Hemsworth's most successful non-MCU film is a) something that appeared in theaters before he ever became the God of Thunder and b) a film in which he has a cameo at best: the 2009 revival of Star Trek. Post-Thor, only two films featuring the Aussie actor have made more than $100 million domestically: the 2016 revival of Ghostbusters (which, as we all know, everyone loved and didn't criticize unfairly or or with misogynist intent ever) and Snow White and the Huntsman. Neither of these could be seen as genuine, out-of-the-box hits. And titles like 12 Strong, the aforementioned Men in Black International, Red Dawn, and The Huntsman: Winter's War struggled to break out. Renner's technically had some good fortune at the box office, but less because of his own presence and more because he's had the smart thinking to tie his name to the right horse.

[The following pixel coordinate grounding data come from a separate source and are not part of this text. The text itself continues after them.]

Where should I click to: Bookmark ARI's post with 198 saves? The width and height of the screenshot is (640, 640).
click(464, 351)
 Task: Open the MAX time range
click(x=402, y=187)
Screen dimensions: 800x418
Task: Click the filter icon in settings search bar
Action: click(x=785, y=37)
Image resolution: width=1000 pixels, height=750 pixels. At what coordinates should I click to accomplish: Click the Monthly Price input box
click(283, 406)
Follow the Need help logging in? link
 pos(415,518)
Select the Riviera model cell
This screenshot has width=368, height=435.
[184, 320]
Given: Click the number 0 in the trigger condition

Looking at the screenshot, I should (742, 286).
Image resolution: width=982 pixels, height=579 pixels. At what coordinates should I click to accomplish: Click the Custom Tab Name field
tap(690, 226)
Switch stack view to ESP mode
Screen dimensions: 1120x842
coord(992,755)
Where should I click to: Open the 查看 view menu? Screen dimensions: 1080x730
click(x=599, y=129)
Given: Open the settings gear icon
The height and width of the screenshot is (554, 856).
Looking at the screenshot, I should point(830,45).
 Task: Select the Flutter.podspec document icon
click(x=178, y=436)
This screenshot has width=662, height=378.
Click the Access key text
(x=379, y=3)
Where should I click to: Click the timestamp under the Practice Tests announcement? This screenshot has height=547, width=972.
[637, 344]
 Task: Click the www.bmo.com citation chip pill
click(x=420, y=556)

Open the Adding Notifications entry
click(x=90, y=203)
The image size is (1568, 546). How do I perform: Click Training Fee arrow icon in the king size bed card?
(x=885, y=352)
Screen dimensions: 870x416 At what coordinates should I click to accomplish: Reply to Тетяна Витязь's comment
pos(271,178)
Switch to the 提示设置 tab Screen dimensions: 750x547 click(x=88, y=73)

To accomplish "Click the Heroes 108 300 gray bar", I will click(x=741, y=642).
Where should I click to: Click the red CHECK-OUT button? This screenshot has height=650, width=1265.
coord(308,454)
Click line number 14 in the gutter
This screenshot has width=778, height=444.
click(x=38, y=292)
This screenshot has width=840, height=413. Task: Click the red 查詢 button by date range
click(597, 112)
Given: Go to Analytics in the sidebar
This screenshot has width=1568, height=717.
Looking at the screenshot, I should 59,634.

Two of his biggest non-MCU hits are Mission: Impossible films, Ghost Protocol and Rogue Nation. (Ghost Protocol is a film he largely bagged thanks to his star turn in The Hurt Locker, which arrived before he became Hawkeye.) Movies like Tag, The Bourne Legacy, and Hansel and Gretel: Witch Hunters, though, felt like ways for him to capitalize his fame that never paid off. Johnasson, at least, has had the most success outside of the MCU in part because she's tried to challenge herself with more daring roles. It's not wrong to criticize her for comments that are seen as racist and/or transphobic, in relationship to her role in Ghost in the Shell as well as a project that never happened in which she would have played a trans man. But she's lent her star power to one of the last decade's best films, Under the Skin, and received dual Oscar nominations last year for Jojo Rabbit and Marriage Story. Her most financially successful film since the MCU came calling is an animated title, Illumination's Sing, where she's one of many famous faces providing a voice. 

Love You 3000?

Why, then, is it that Scarlett Johansson appears to be the only genuine star outside of the MCU compared with her male counterparts? It's not that she knows her limits — for good or ill, thinking again about Ghost in the Shell. It's that she's mostly avoided trying to parlay her superheroic fame into genre stardom. (The 2014 Luc Besson film Lucy, a very odd genre mashup, did do quite well at the box office. Ghost in the Shell did not.) Robert Downey, Jr. may very well have luck again with a non-MCU role. That is, if he wants to do such films. His filmography has been mostly spare outside of the Marvel Cinematic Universe in ways that feel more pronounced than it is for Evans. RDJ has another Sherlock Holmes film on the horizon soon enough, but who's to say that the decade of distance audiences have in that franchise will pay off?The stark reality is this: the Marvel Cinematic Universe is unquestionably one of the biggest cinematic success stories of the medium's history. But it has not guaranteed success for any of its stars outside of its superheroic walls. (As noted above, Tom Holland was one of the voice performers in Dolittle. He also provided a voice in last December's Spies in Disguise, which has done marginally better than Dolittle, but only just. His next film is another animated project, Pixar's Onward, with fellow MCU actor Chris Pratt. If it's a hit, we can attribute it as much to Pixar's decades of success as to the actors' presence.) Over more than a decade, the MCU has become the franchise to beat in Hollywood. Everyone else is playing catch up. But the wrinkle for the actors within the MCU is a dark twist: they aren't the stars. The MCU is the star. They're just fortunate to exist within its orbit.